Moreover, it’s not just investors who are avoiding lower-class inventory. Tenants who previously occupied B- and C-inventory are going virtual first or migrating elsewhere. This is what economists call the “donut effect” and it happens when people move from dense CBDs to lower-density urban or suburban areas. In the fourth quarter of 2021, suburban offices accounted for nearly 10 million square feet of absorption while offices in central business districts posted negative movement.
This is all to say that we’re on the verge of a fascinating paradigm in which trophy space stays highly valued, or in some cases, gets even better while aging office inventory remains underutilized.
What do we do with underutilized Class B and C office space?
From primary markets to secondary cities, the demand for the most prestigious offices is unlikely to wane, driven mostly by tech companies. But for Class B and Class C assets, owners should take a look at an office-to-residential conversion.
Gensler’s Steven Paynter and Duanne Render recently discussed their plans to convert Class C office buildings in Calgary, Alberta.
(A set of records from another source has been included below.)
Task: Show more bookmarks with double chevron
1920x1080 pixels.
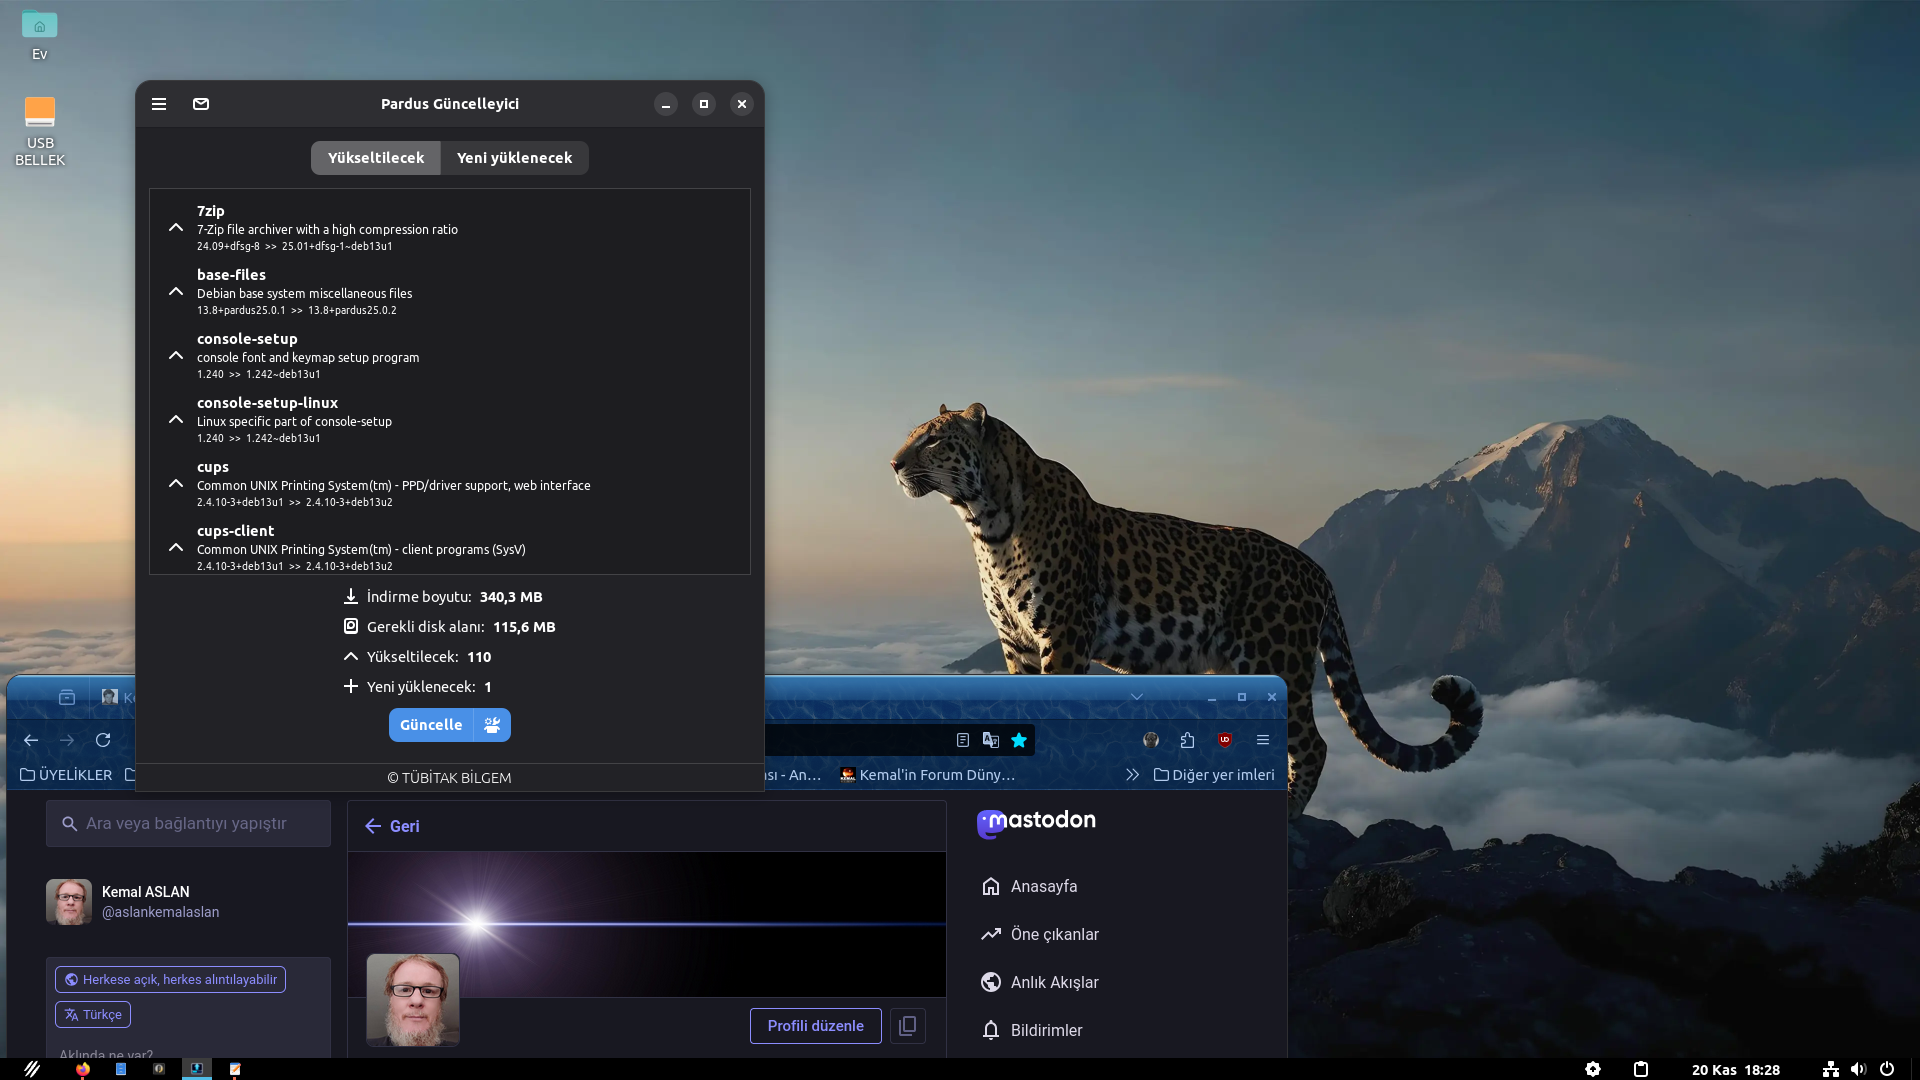Action: coord(1132,775)

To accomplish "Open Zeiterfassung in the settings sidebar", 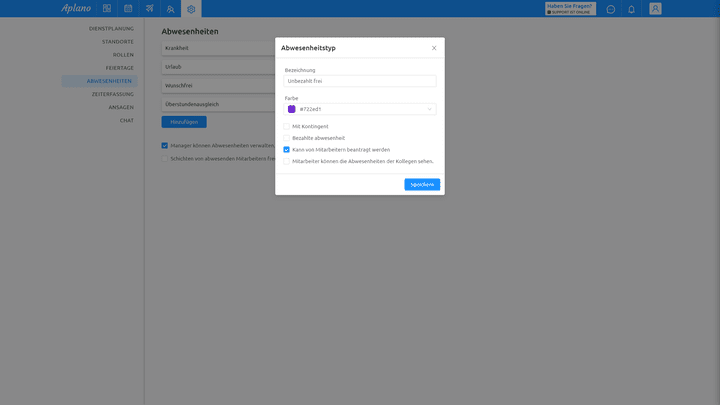I will click(x=112, y=94).
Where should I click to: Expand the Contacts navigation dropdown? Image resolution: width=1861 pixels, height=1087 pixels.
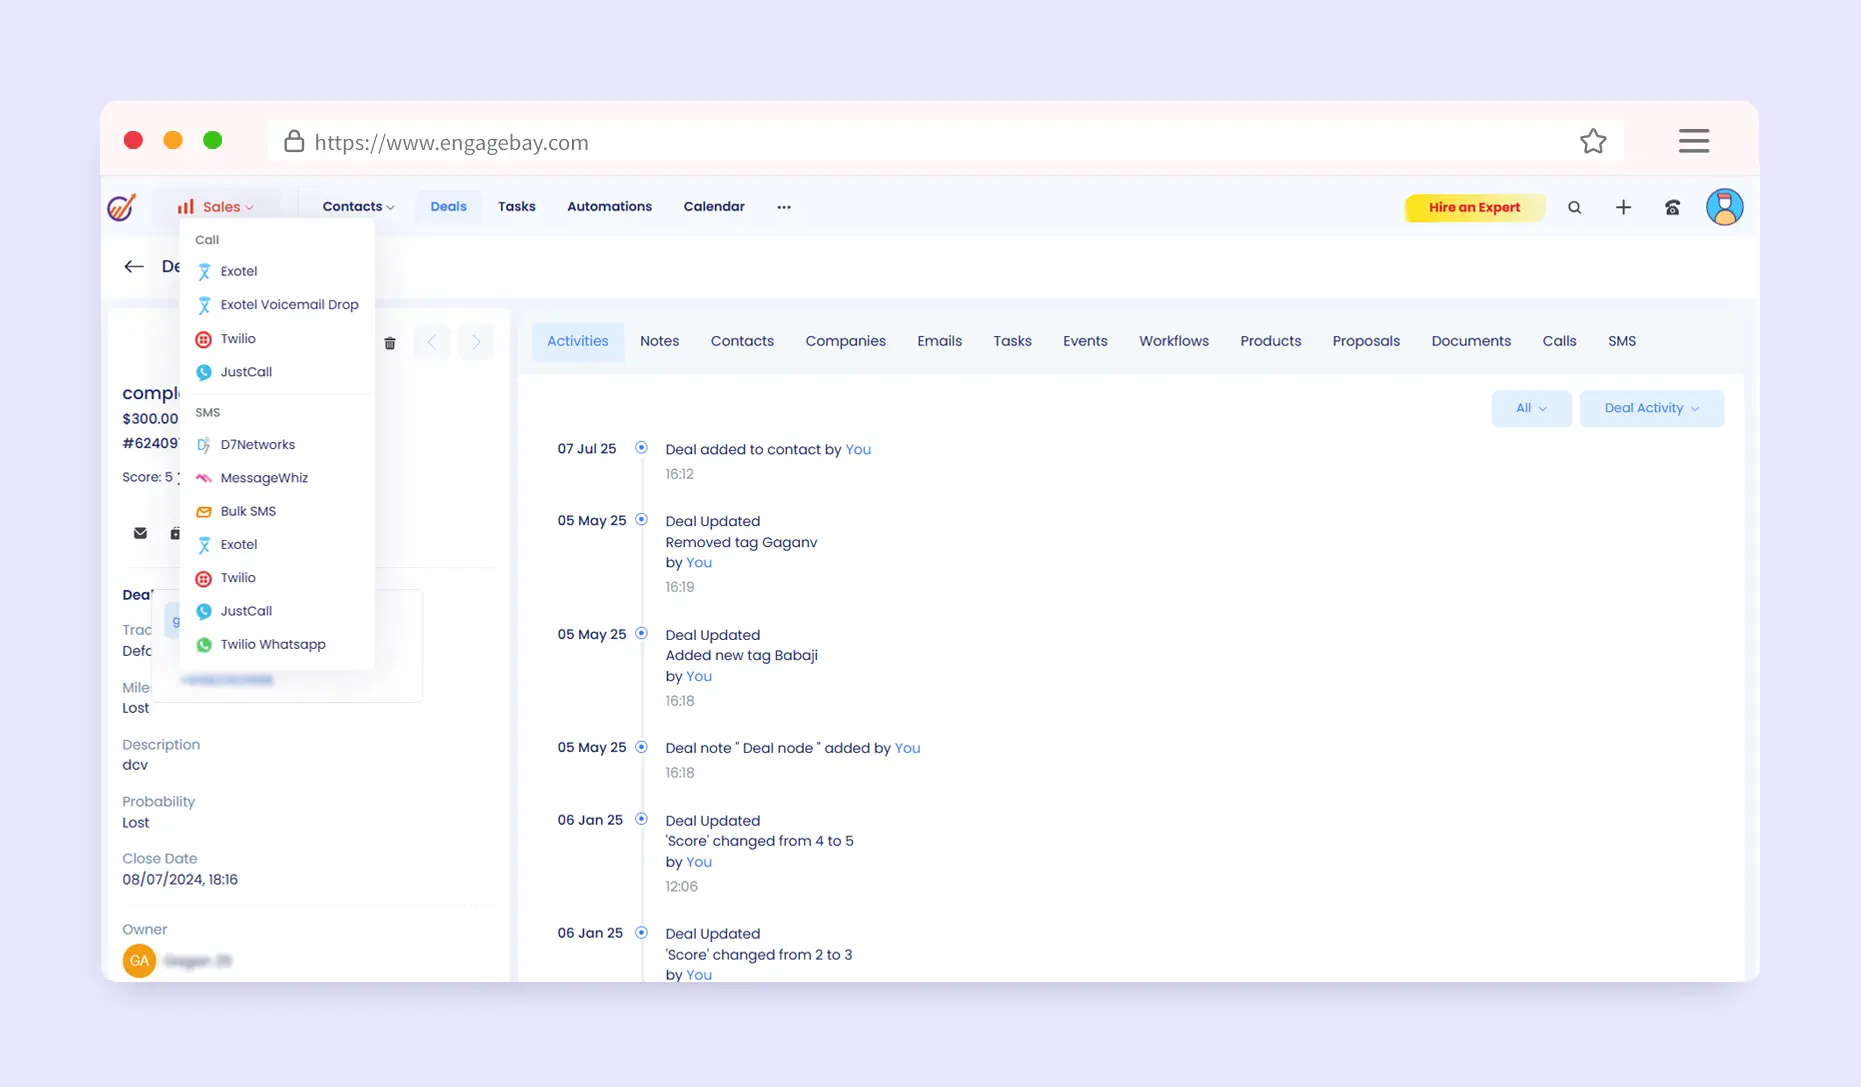tap(358, 207)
Even before the pandemic, this mid-tier Canadian market had vacancies of 24%, according to Avison Young. In developing a “scorecard” to assess conversion viability — including variables like form, floor plates, and surrounding context — Gensler’s team identified office assets from which to begin Downtown’s revitalization efforts.
For residential markets, an ever-increasing demand for more units across all incomes supports the financial case for repositioning. Gensler has done the work in analyzing properties ripe for conversion. In exploring Washington, D.C.’s downtown corridor, we categorized offices by archetype and then evaluated how each archetype would support façade and core modification strategies. There are plenty of opportunities for this type of conversion, even on D.C.’s K Street.
Doing this type of conversion isn’t straightforward and there is no one-size-fits all approach. We may look first through the lens of design, but we also know that conversions hinge on social and financial realities. Many landlords are sitting on vacancies because they don’t want to lock tenants into lower rental rates and the resulting lower cap rates. We also know that the cost of conversion is high — so not only are residential conversions likely to produce luxury units, but speculative building also puts a premium on rapid absorption.
Breaking from preconceived notions about how cities allocate space.
Downtowns are typically historic city centers, and we want them to return to the bustling activity of days past. To do so, we must take the pulse of what city residents want and create a better sense of what our city neighborhoods should be from these findings. Not every property will be practically suited for conversion, but we have the tools to identify the best candidates along with a confident understanding of the market conditions we need to make conversions successful.
Office-to-residential conversions can address micro issues such as a building owner’s finances, but also macro issues such as affordability, safety, and the problems associated with office space homogeny in many urban cores. These projects are not just quick fixes for inconvenient assets; they are about how we can help solve our cities’ most pressing challenges.